Forrester’s expectations for the breadth of an ECM Suite become clear when you look at what a vendor would have to do to get a perfect score. And this is where I start to question the value of their definition of the ECM Suite, let a lone the scorecard itself. Let’s look at a few examples…

Under “Core ECM capability breadth”, the “Content Integration” category is interesting. On the face of it, I would think products that support open standards and have many API’s available for integrating the repository with other systems would do well here. On the contrary, Forrester gave Alfresco a 1.0. Here’s what a vendor must offer to get a 5:

“Comprehensive, independent content integration offering supporting central, federated bi-directional access and management of content in heterogeneous, disparate repositories and content information sources.”

It’s like the “E” in ECM stands for “Excessive”. Seriously, I’m sure certain clients will have a legitimate need for this functionality but there are more common, more practical integration-related concerns vendors should be striving for.

Let’s turn our attention to “Extended capabilities” which is worth 10% of the total points possible. Alfresco got an overall score of 1.05. Alfresco’s lack of an Enterprise Search offering (Score of 0 with a weight of 15% for the category) and, in my opinion, a mis-rated BPM capability (Score of 1.0 with a weight of 20% for the category) were the primary culprits here.

The inclusion of Enterprise Seach as part of an ECM Suite evaluation floors me. Does anyone really want to buy an enterprise search engine from their ECM vendor? I suppose if you are IBM you are happy it is included. It is about this point in the report I start to form a mental image of Forrester’s Dream ECM Suite as the giant, lumbering Imperial Star Destroyer shown in the opening sequence of Star Wars (or, better yet, the parody of the same in Spaceballs in which the enormous ship has a bumper sticker that reads, “We Brake for Nobody”).

The BPM score is simply a bad rating. Either the criteria for BPM is so overblown as to not be relevant to the majority of clients who need workflow within an ECM suite or the analysts simply did not do enough research into the capabilities of the embedded JBoss jBPM engine. Forrester doesn’t offer any details as to why it considers the functionality to be “basic” so we’re forced to guess.

Collaboration is another example where Forrester’s threshold is set way too high. Alfresco scored a 2. To get a “3” in this criteria–an average score–you have to offer real-time web conferencing. Huh?

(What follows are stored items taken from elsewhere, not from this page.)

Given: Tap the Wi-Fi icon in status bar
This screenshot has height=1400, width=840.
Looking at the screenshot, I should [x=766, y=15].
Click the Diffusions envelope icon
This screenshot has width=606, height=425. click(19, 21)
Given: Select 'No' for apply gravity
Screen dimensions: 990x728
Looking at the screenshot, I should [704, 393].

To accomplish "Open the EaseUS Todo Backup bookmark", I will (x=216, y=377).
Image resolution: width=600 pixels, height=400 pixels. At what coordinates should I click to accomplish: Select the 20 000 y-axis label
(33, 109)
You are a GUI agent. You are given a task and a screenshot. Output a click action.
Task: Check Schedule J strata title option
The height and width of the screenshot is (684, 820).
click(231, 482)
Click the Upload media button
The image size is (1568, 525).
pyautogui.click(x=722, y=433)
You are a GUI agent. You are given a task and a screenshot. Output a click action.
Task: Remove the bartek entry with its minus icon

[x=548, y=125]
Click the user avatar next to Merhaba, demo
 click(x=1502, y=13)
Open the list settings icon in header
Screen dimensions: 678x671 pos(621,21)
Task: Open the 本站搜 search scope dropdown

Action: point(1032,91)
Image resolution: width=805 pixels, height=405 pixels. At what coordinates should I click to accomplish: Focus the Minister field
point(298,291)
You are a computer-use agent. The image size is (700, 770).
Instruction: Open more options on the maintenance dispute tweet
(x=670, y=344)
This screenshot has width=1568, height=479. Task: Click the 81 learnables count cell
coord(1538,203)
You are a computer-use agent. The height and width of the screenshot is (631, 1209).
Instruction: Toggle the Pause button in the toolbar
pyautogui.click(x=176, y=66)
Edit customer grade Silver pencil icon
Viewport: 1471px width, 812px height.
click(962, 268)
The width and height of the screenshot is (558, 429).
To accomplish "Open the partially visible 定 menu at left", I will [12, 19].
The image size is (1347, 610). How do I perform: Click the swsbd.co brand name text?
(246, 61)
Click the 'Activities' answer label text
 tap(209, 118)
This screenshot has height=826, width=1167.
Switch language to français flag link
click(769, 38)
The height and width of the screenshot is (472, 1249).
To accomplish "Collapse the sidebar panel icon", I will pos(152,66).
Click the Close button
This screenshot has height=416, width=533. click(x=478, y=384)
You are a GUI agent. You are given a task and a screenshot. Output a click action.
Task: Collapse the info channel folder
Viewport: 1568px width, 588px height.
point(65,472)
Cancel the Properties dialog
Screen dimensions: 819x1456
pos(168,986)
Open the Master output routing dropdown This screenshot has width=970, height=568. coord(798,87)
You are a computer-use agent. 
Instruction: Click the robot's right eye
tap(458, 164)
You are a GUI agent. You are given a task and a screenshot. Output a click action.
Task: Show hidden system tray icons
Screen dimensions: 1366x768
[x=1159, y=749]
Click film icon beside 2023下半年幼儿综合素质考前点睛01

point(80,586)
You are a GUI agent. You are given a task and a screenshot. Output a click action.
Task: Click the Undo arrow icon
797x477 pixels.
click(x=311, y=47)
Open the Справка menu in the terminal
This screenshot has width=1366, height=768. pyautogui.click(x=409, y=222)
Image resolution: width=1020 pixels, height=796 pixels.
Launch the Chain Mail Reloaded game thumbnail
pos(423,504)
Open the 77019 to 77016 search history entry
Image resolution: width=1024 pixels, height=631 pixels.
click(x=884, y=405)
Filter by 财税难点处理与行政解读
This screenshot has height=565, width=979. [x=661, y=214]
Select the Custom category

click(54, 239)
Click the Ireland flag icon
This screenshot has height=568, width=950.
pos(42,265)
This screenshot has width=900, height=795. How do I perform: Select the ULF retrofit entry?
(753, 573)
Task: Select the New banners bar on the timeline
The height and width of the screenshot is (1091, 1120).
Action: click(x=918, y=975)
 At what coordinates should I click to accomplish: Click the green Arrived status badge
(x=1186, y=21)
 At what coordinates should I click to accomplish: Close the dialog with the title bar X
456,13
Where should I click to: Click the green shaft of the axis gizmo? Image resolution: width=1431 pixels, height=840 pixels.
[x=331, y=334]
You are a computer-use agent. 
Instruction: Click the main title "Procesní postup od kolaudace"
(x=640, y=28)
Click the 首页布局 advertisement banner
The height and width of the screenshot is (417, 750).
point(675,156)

When you get to “Strategy” and “Market Presence” you realize who Forrester values: Huge vendors that offer everything to everybody and have more than $10 billion in annual revenue (that’s what it takes to earn a 5). And to be successful, the vendor must not focus exclusively on ECM. Take a look at “Differentiation strategy”. This one’s important to Forrester. At 12.5% of the total score it represents the single most heavily weighted item in the scorecard. To score the max, here’s what a vendor has to do:

“Vendor differentiates by offering ECM as part of a broader information management portfolio (data, master data management, BI, content, BPM, portal, and collaboration technologies) with a promise of lower TCO.”

Hmm. Who could offer broader information management, Business Intelligence apps, Portal, AND collaboration technologies? Wait, don’t answer yet. The vendor musn’t stop there. It’s not quite broad enough. To score max points on “Vendor’s business”, another 5% of the total, the vendor must provide “…IT application infrastructure solutions including application infrastructure, developer tools, middleware, and information management.” Basically, if your name is IBM, Oracle, or Microsoft, give yourself a 5.

So Alfresco took a couple of knocks here and there it probably shouldn’t have. The bigger issue is that Forrester’s vision of ECM is out of step with what clients want and their scorecard reflects it. No one’s in the market for Imperial Star Destroyers anymore.